Du 8 au 24 avril 2020, lors des quatrième, cinquième et sixième semaines du confinement, j’ai mené des entrevues téléphoniques auprès de 10 personnes exerçant divers métiers (consultant, chef d’équipe, chargé de communication…) dans divers secteurs (industrie, tertiaire, social…). Tous avaient en commun le fait d’avoir déjà connu un épisode de questionnement sur le sens de leur travail. Les participants avaient répondu à une annonce publiée sur des réseaux sociaux professionnels expliquant les objectifs de l’enquête.

L’objectif était de repérer d’éventuels effets de la crise et du confinement sur la réflexion de chacun concernant le sens de leur travail. Les résultats préliminaires révèlent que la crise de la Covid-19 a provoqué chez les répondants un nouvel épisode de remise en question plus profond et davantage lié à un sentiment d’inutilité de leur travail.

Certaines personnes peuvent se sentir inutiles et souhaiter aider à améliorer la situation plus concrètement. Sur cette photo, des travailleurs de la santé se préparent à ouvrir une clinique mobile de dépistage de la Covid-19, le mardi 19 mai 2020 à Montréal. LA PRESSE CANADIENNE/Ryan Remiorz

Plus que jamais, les tâches qu’ils accomplissent leur semblent futiles à un moment où ils aimeraient aider concrètement à améliorer la situation en général. Certains ont même le sentiment de participer à l’aggravation de la prochaine crise qui nous guette, celle du changement climatique. Ils ressentent l’envie de contribuer au bien-être collectif et de laisser une trace positive. La volonté d’un changement professionnel est plus que jamais d’actualité, malgré la menace d’une crise financière.

Il en est de même pour les répondants qui avaient déjà changé de carrière avant la crise sanitaire et qui pensaient avoir résolu la question du sens du travail en choisissant un métier plus près de leurs valeurs. Certains avouent connaître tout de même une remise en question liée au sentiment d’impuissance face à la crise. De plus, ces mêmes répondants évoquent un nouveau questionnement quant à la place que prend le travail dans leur vie. Le confinement a changé leurs habitudes de travail et ils apprécient le fait de ne plus perdre de temps dans les transports et passer plus de temps avec leurs enfants.

Le travail générateur de sens

Estelle Morin, professeure au département de management à HEC Montréal, connue pour ses travaux sur le sens au travail, a identifié six caractéristiques permettant à un travail de générer du sens :

1) Le sentiment d’utilité qu’il procure.

2) L’intérêt pour les activités réalisées.

3) Lorsque les règles de morale et de déontologies sont respectées.

4) Lorsque les relations humaines sont satisfaisantes.

5) Lorsque le travail assure une autonomie financière.

6) Lorsqu’un équilibre de vie personnel et professionnel est possible.

Un équilibre entre ces six caractéristiques permet de considérer son travail comme générateur de sens.
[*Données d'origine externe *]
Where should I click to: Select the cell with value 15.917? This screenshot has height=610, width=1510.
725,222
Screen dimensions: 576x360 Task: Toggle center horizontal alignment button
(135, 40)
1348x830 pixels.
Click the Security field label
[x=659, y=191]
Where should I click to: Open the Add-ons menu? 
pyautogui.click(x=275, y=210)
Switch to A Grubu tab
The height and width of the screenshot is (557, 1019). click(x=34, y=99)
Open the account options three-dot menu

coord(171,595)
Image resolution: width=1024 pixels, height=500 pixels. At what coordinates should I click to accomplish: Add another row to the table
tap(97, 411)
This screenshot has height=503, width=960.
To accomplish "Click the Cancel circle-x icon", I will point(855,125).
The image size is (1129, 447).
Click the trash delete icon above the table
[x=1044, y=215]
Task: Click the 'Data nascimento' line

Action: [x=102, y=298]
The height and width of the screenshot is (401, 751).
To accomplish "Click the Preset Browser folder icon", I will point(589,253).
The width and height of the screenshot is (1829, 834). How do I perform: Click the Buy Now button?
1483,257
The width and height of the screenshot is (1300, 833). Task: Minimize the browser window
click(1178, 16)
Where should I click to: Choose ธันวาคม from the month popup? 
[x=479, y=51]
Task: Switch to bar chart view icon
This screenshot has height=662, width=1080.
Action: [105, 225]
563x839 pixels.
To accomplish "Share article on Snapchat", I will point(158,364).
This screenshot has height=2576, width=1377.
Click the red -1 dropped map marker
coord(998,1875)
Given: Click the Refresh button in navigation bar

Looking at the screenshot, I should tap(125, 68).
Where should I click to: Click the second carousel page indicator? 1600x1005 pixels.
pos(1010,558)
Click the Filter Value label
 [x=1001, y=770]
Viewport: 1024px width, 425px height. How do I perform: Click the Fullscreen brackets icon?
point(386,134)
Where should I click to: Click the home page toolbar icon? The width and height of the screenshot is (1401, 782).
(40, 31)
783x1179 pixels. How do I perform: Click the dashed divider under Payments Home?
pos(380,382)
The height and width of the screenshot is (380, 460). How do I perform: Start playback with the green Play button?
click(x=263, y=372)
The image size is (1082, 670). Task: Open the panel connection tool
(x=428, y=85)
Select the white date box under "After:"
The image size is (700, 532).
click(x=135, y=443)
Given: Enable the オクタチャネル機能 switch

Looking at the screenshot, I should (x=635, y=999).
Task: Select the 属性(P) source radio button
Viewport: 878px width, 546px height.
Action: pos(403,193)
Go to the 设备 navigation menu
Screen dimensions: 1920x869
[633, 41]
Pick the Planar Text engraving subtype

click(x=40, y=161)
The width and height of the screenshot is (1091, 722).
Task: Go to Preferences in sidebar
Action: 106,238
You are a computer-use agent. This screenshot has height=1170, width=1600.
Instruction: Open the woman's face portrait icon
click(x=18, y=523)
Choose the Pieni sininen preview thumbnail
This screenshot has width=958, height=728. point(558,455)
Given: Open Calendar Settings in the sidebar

Cependant, une fois atteint, cet équilibre n’est pas immuable. Il est susceptible d’être perturbé par des changements internes (évolutions de nos propres valeurs) ou externes (changement organisationnel).

La crise actuelle, parce qu’elle remet en cause nos certitudes et les repères de notre société (hiérarchie des métiers, économie capitaliste, mondialisation) fait évoluer notre système de valeurs. En redonnant de la valeur à certains métiers (soignants, caissiers, éboueurs), on valorise davantage certaines caractéristiques qui donnent du sens au travail, comme le sentiment d’utilité et l’équilibre entre la vie professionnelle et personnelle.

Ceci explique pourquoi certaines personnes connaissent actuellement un déséquilibre provoquant un sentiment de perte de sens au travail. La crise actuelle pourrait donc constituer un événement déclencheur pouvant conduire à la perte de sens au travail.

Alors, comment retrouver du sens au travail après la crise ? Il s’agira de renforcer les caractéristiques qui lui donnent ce sens. Repenser ses activités pour les rendre plus utiles ou encore réorganiser son équilibre de vie est une solution. Plus généralement, il s’agira de se recréer de nouveaux repères dans un contexte qui s’annonce mouvant.